Jonathan Irons was a 16-year-old, accused of breaking into Stanley Stotler’s Missouri’s home. A gun was fired during the burglary and Stotler was wounded, badly although not fatally. During the trial, fingerprint evidence was presented that implied Irons might have been there; evidence that ruled out that they weren’t Irons’ fingerprints was omitted. There was an allegation that Irons had confessed, which he denied. The detective who heard the confession was sick and didn’t actually testify.

It was Missouri 1997, and we were all in a Tough on Crime Mood. The evidence was flimsy and not presented fairly. However, the jury was all-white, and the defendant young, black, and ready to be made an example of. He was convicted and received a 50-year sentence, at 18 years old. (Anyone notice that serial rapist’s Harvey Weinstein’s “harsh” sentence was still only 23 years?)

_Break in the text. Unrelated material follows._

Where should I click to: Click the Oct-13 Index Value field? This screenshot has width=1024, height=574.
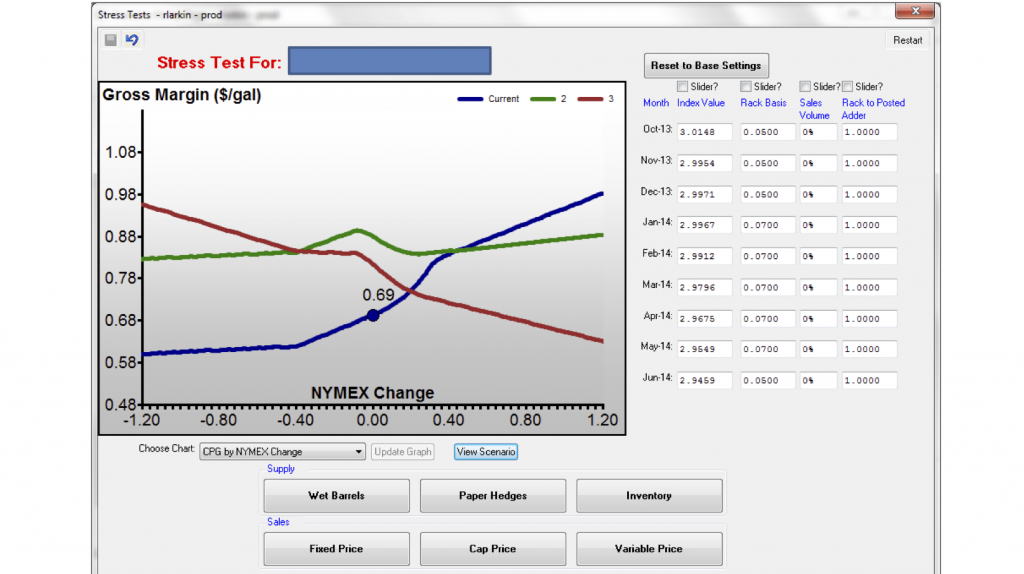coord(704,132)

Maya Moore’s family had a history of ministry and involvement in prison criminal justice. She had heard about his case from family members and was struck by the unfairness, the gap between harsh sentence and lack of damning evidence. Perhaps, knowing about his situation and others like it, she felt that somebody ought to do something. Perhaps she rightly believed that her name and money, added to work already underway, would bring in more. It helped.

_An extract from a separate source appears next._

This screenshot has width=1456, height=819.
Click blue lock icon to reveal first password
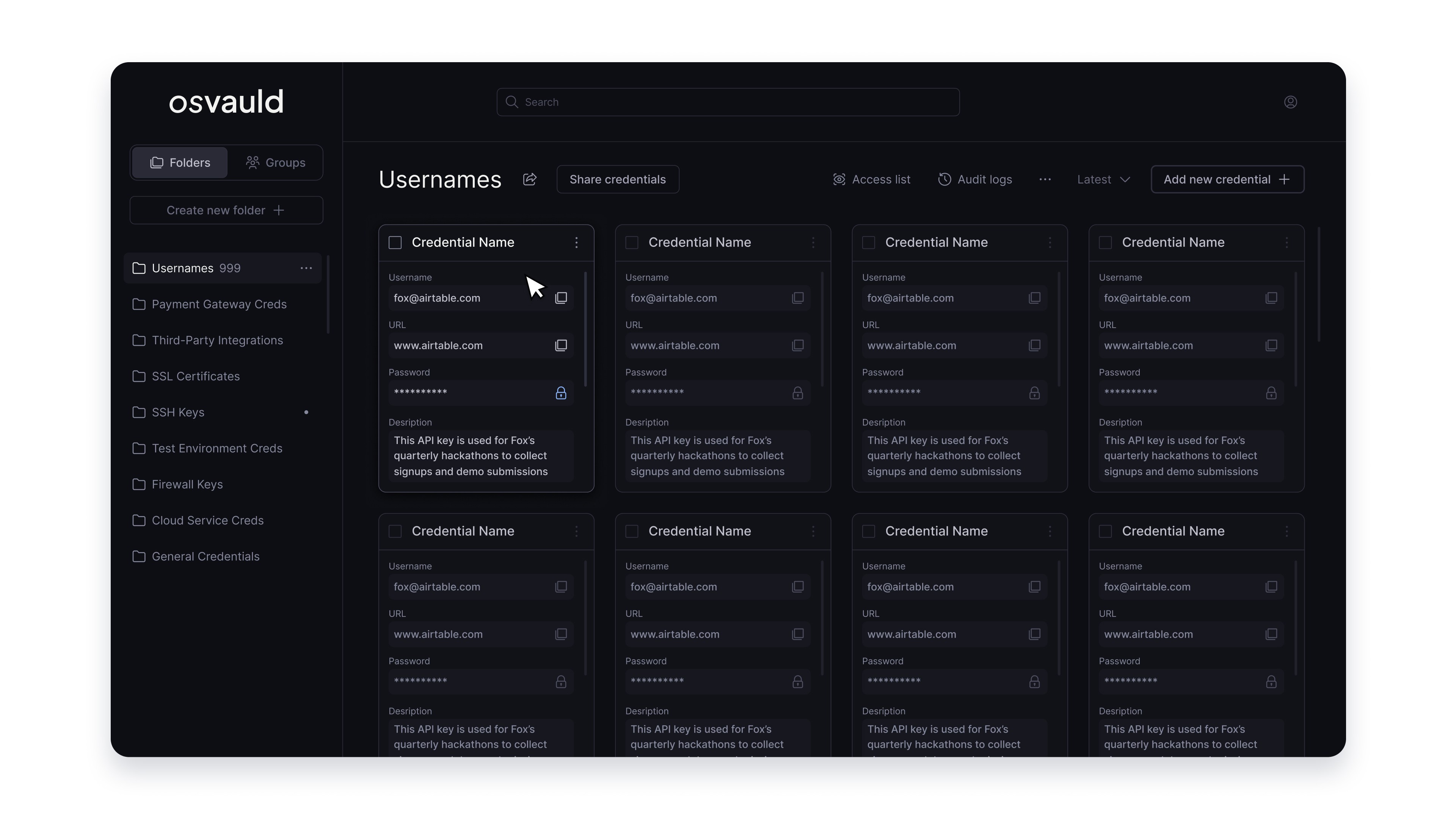tap(561, 393)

Jonathan Irons, photo by Nina Robinson,

A Little Trickle of Justice

This past Tuesday, Jonathan Iron’s conviction was overturned by a Missouri state judge. His guilty plea was vacated, and Irons was ordered to be released from prison. This may not be the end, as the state can decide to retry him, should it believe there is still sufficient evidence to make a better case. That does seem like an uphill battle, given the thinness of the information in the first go-round. However, plenty of Internet trolls are chiming in with legal “expertise” that Irons was/is a bad apple and must have done something wrong. So there’s that.

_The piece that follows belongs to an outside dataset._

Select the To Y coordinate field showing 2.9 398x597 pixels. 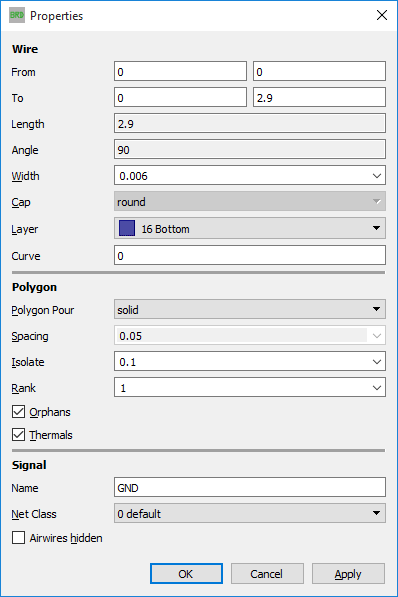click(319, 97)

To be sure, Moore wasn’t solely responsible for Irons’ release, nor was she the only person or even the only athlete to pick up a higher calling. Other athletes have retired and become ministers or created foundations. Bill Gates, after all, took his gazillion dollars from Microsoft and started working to defeat malaria, and the Gates Foundation, even now, is front and center of efforts to provide coronavirus home test kits, soon to be available at a CVS near you.

Still, I can’t remember another case where an athlete left in the prime of one of the greatest careers in the sport for the primary purpose of doing the world some good, and then doing it. Moore had already let the Lynx know in January of this year that she was also skipping this season. She said she wanted to give the team time to make player adjustments. There may be also a lot of other cases that need help. I hope she finds, at least for a few more years, that she can take a sabbatical from saving the world to play a little more basketball before her body tells her she can’t. At the very least, back for the Shanxi Flames.

As I said, she seemed to be on another level above everybody else.

Maya Moore, photo in TIME

Moore was asked by TIME magazine prior to Irons’ hearing this week if she could visualize what it would be like if he is finally released:

I think the thing that we will want the most is just some peace and quiet and downtime after this long battle. A good meal. The sun needs to shine for a month straight. No rain. Just peace and nothing to run around to do. Kind of like the playoffs. This is game seven and the season’s over and you’re like, what do you want to do? I just want to rest. And not have anybody tell me where I need to be or what I need to do. Just enjoy each other and nothing else. Breathe for a little while.

But for sure there’s going to be cake involved.

Maya Moore in TIME Magazine, March 5, 2020

As we know, all good things ought to end with cake.